> **Goal of the exercise**: Skip the pictures and retype exactly the lines from the one holding "Where should I click to: Expand" through the end of the entries.

(Dataset entries)
+ + +
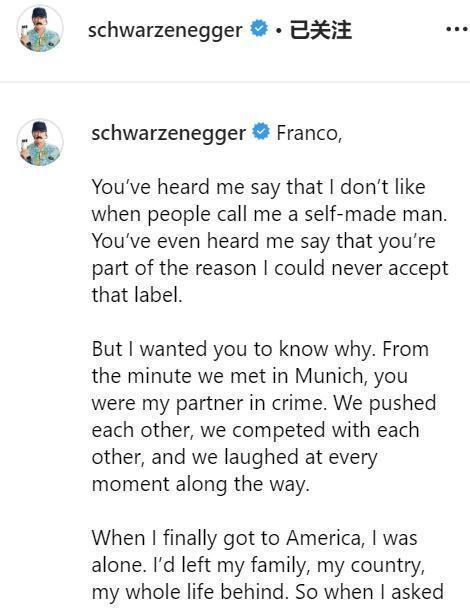Open the profile picture in the header
This screenshot has height=610, width=470.
pyautogui.click(x=40, y=29)
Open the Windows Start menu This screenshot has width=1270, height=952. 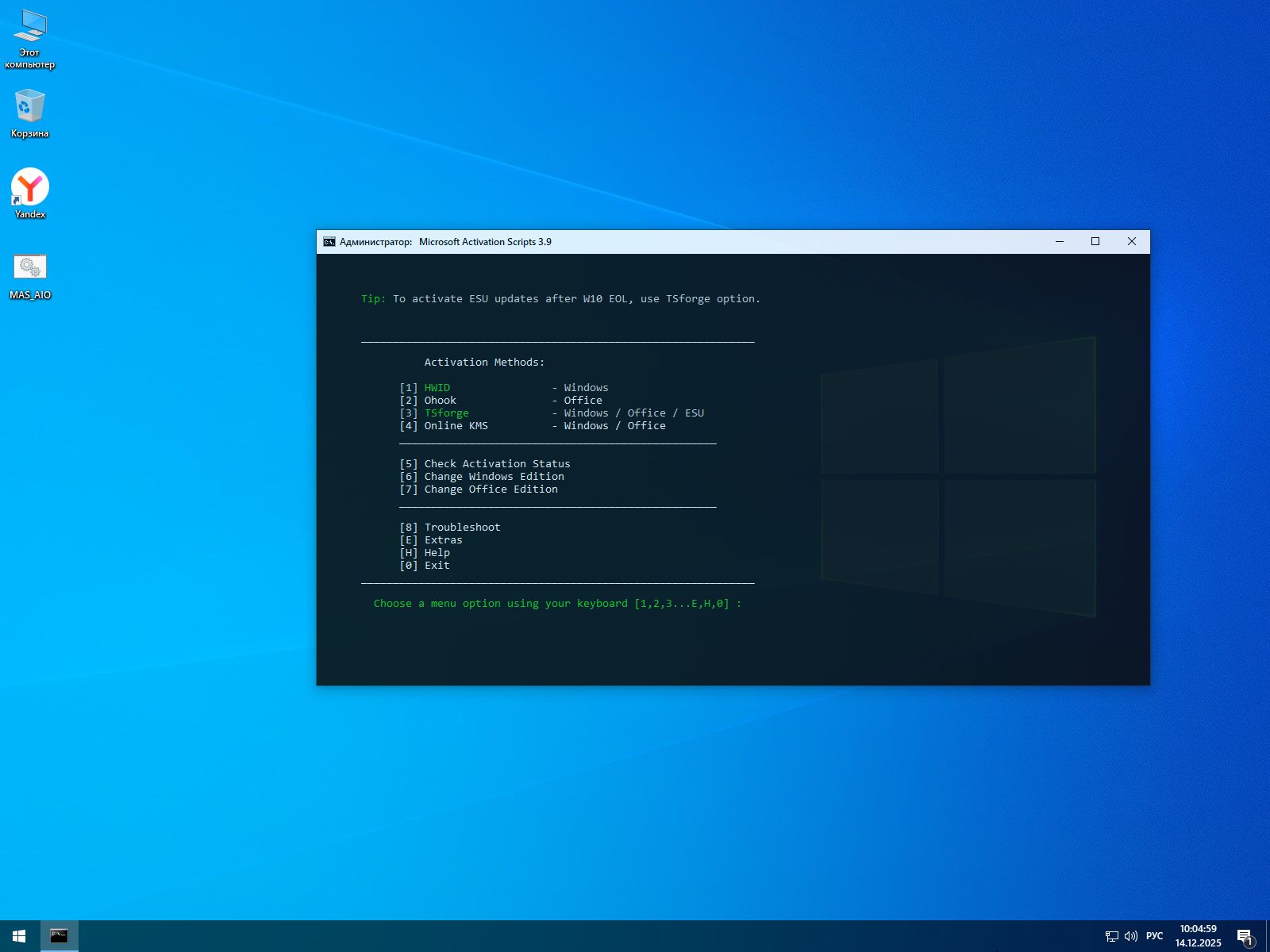point(19,936)
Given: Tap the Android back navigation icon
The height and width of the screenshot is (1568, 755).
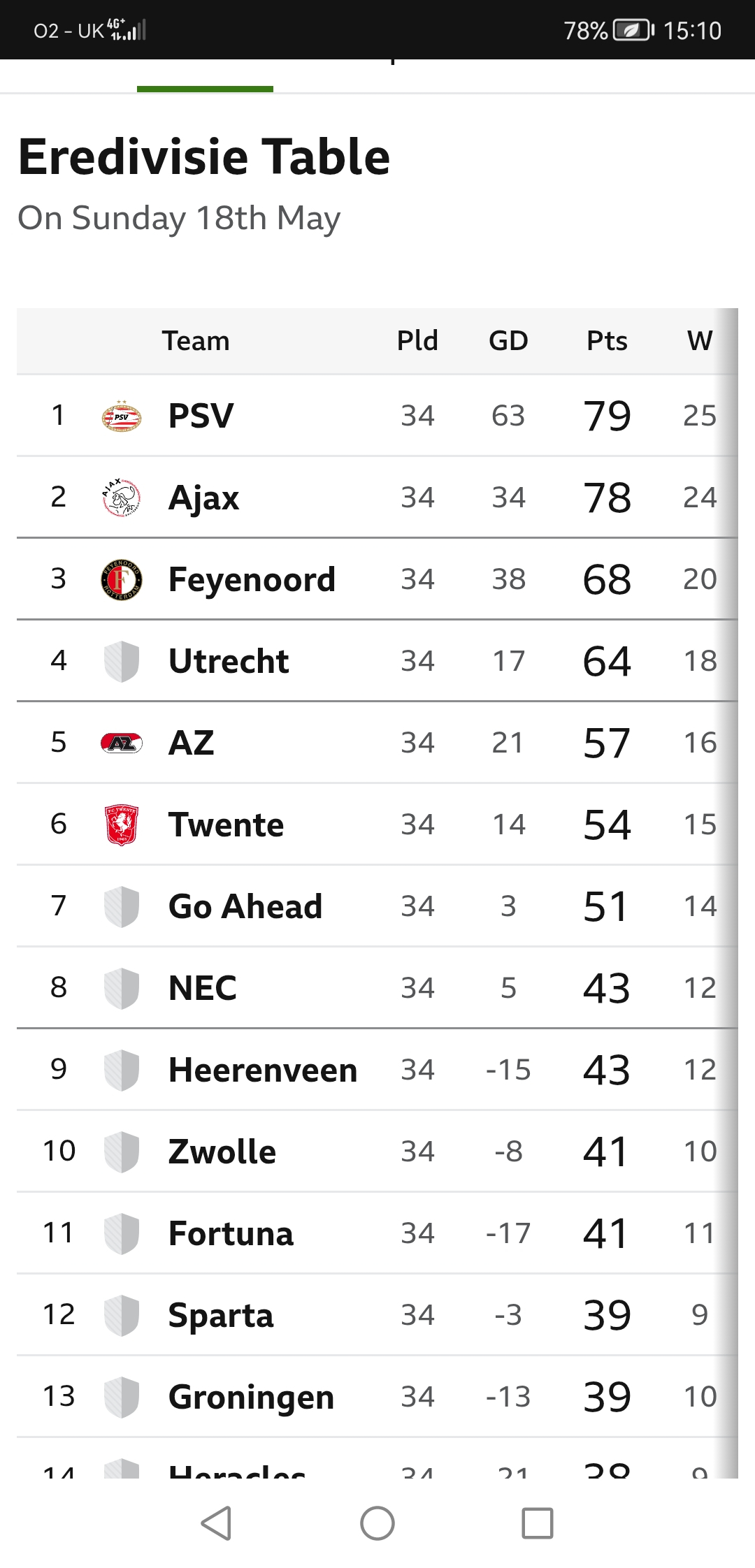Looking at the screenshot, I should click(216, 1523).
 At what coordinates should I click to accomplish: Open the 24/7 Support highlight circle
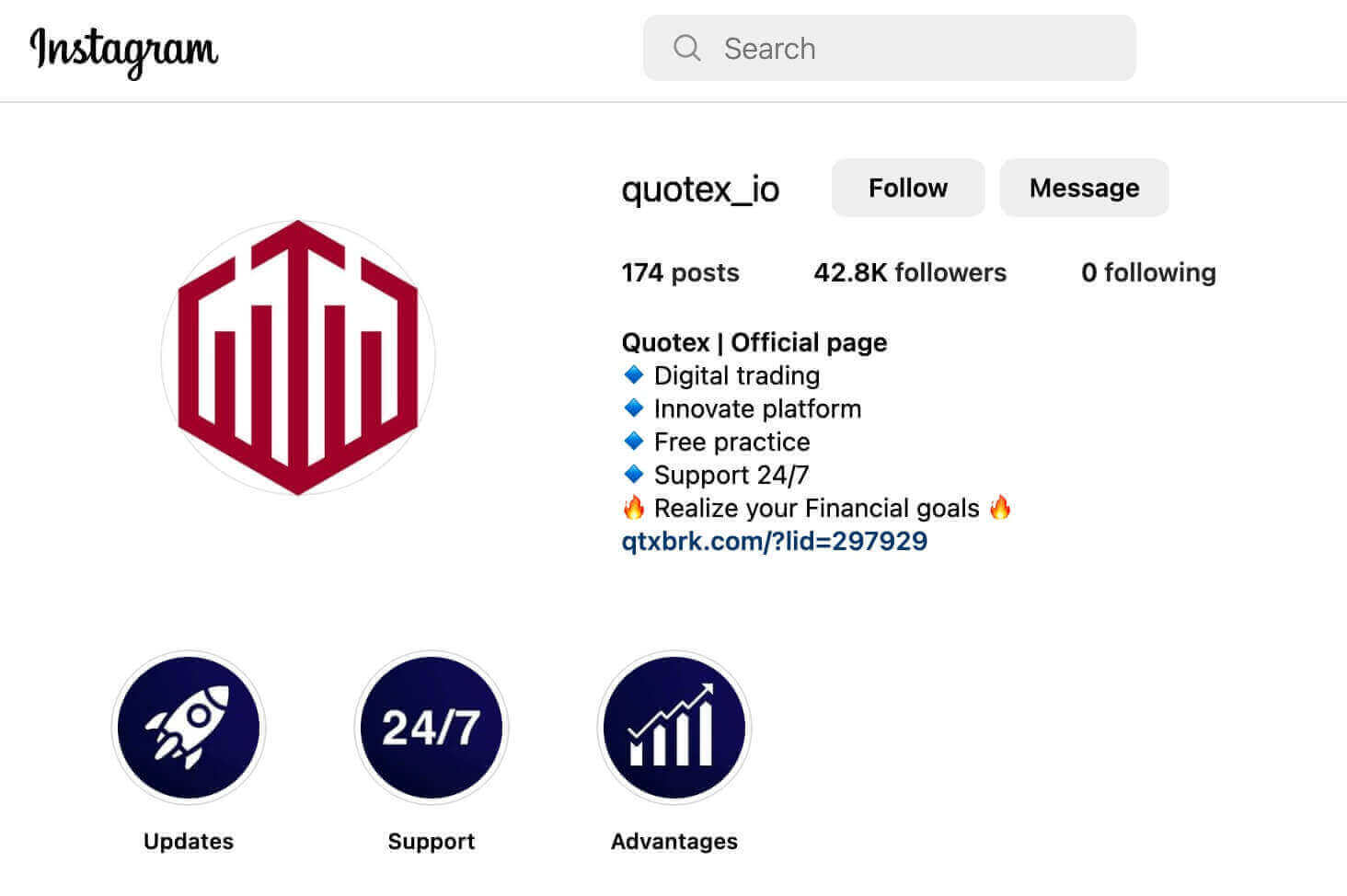pyautogui.click(x=431, y=728)
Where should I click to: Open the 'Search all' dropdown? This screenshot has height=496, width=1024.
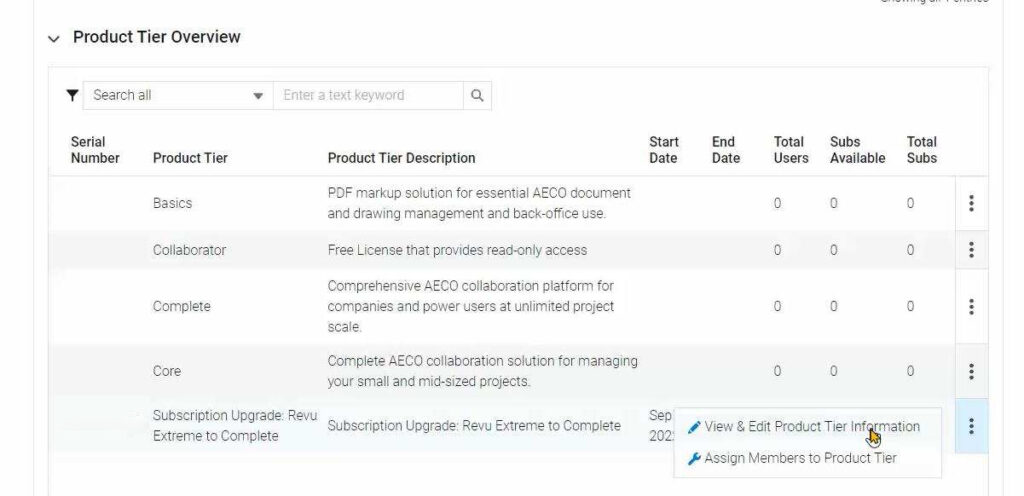[x=177, y=95]
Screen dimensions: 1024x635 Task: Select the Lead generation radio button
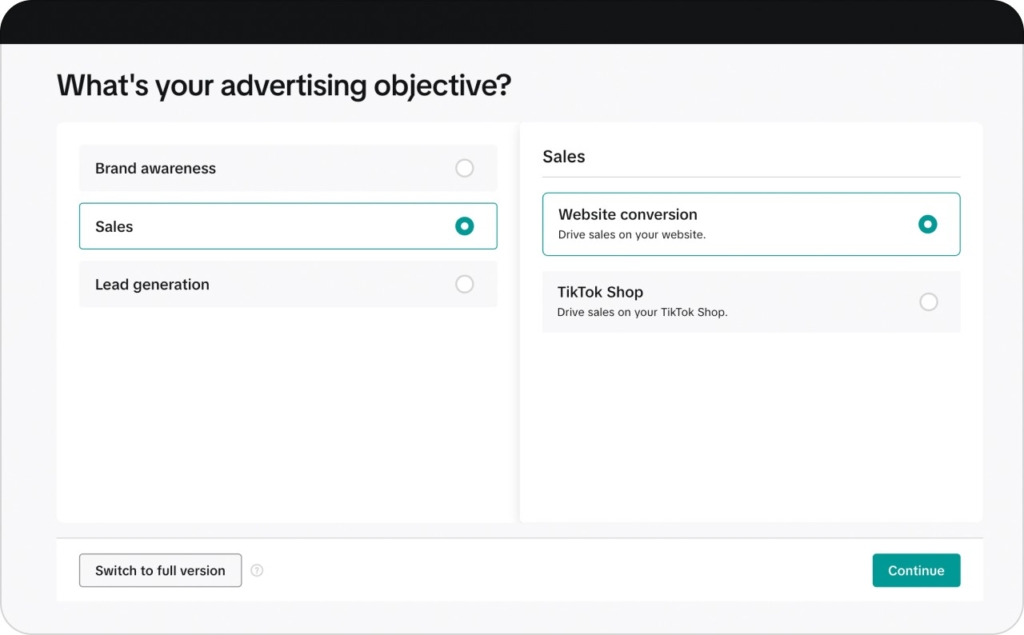pos(464,284)
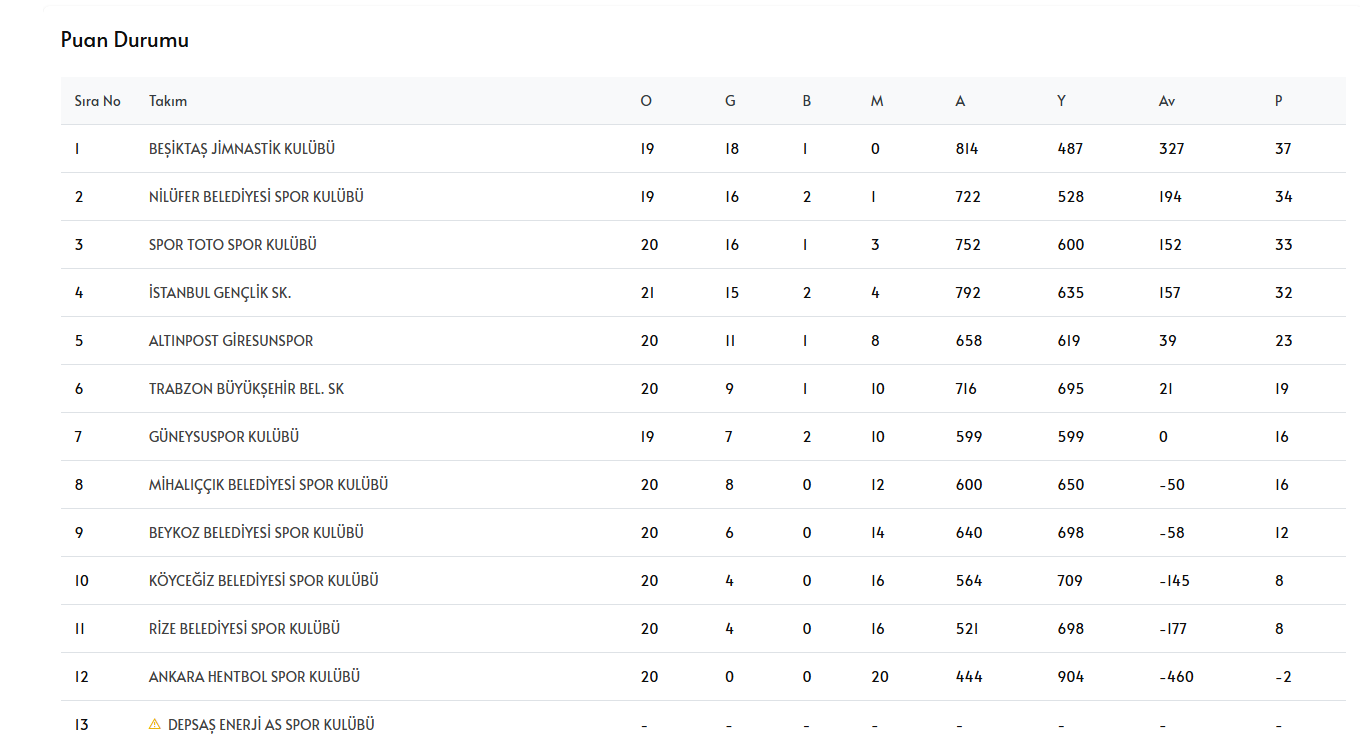
Task: Select BEYKOZ BELEDİYESİ SPOR KULÜBÜ team
Action: 255,533
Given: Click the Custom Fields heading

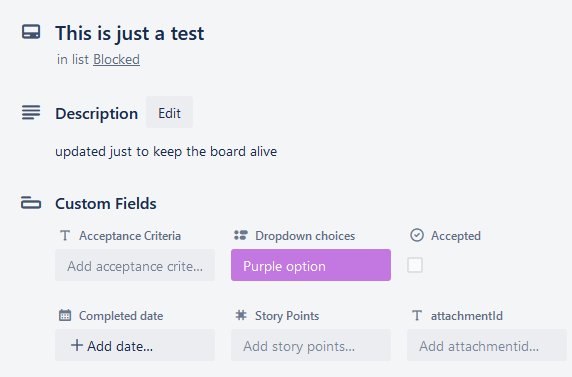Looking at the screenshot, I should 106,204.
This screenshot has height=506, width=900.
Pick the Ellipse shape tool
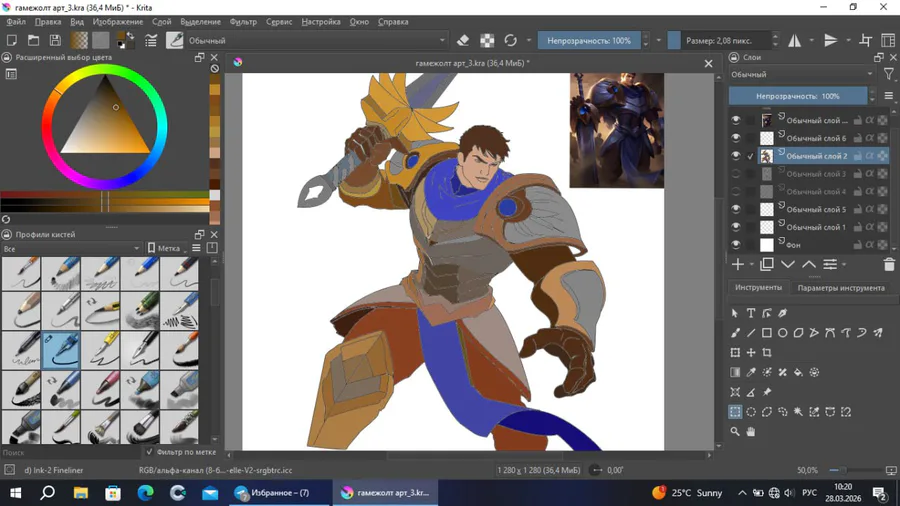pyautogui.click(x=783, y=333)
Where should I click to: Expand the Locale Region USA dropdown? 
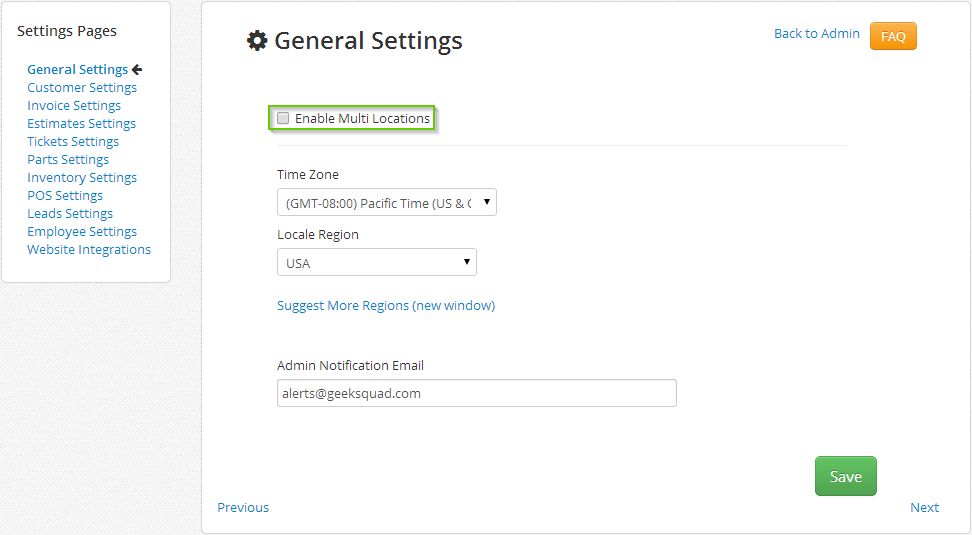(377, 262)
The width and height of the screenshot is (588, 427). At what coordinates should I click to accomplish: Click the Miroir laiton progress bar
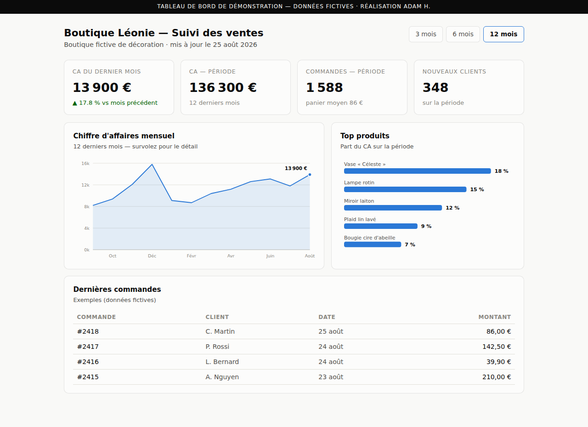point(393,208)
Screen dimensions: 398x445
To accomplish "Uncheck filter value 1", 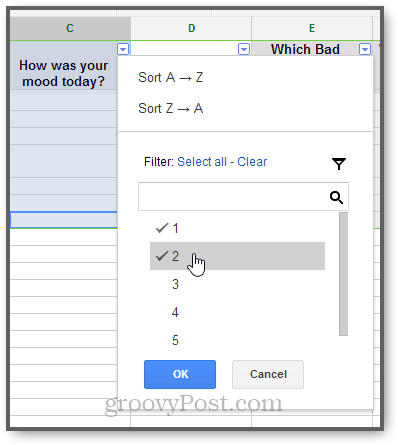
+ + +
> **Written solution**:
Where should I click to: Expand the Locale Region USA dropdown? 
(377, 262)
The width and height of the screenshot is (588, 427). At what coordinates should I click to accomplish: Click the Miroir laiton progress bar
point(393,208)
Screen dimensions: 398x445
To accomplish "Uncheck filter value 1", 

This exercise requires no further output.